## EXERCISE PROMPT
Read the entries below and pull out each line with the string "link".

(Stored data entries)

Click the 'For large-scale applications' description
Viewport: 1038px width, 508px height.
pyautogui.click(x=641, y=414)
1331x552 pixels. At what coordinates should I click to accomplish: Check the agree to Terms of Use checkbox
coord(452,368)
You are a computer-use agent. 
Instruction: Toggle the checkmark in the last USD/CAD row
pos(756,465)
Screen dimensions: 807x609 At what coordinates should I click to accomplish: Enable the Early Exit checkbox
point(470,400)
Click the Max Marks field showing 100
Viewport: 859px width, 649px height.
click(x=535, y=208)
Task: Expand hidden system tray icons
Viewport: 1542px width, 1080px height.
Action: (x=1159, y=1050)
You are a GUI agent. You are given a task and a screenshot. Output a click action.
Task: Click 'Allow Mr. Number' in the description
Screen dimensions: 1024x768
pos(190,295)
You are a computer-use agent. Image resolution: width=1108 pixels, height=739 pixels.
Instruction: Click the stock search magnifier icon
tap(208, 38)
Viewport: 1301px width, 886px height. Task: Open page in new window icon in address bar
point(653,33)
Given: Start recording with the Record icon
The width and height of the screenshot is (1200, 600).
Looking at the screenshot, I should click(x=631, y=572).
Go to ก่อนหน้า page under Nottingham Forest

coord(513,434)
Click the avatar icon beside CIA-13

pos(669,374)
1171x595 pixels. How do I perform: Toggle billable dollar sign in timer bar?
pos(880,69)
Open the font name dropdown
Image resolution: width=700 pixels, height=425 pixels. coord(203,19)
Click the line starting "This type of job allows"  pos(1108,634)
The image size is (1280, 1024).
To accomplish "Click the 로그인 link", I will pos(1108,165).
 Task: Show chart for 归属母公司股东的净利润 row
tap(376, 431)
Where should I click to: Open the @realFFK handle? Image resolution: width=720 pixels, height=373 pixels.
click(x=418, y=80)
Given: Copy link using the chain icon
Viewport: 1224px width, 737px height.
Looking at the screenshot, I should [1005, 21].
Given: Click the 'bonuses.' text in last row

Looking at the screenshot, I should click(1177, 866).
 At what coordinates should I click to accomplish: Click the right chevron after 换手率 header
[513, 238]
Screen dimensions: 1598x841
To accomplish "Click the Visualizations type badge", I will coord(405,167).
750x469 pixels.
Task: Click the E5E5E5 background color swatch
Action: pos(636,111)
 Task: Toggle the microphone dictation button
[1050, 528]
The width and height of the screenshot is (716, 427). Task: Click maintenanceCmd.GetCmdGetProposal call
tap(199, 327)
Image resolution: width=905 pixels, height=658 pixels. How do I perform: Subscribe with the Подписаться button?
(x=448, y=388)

## FINISHED TASK
To accomplish "Click the 로그인 link", I will pos(1108,165).
Given: Copy link using the chain icon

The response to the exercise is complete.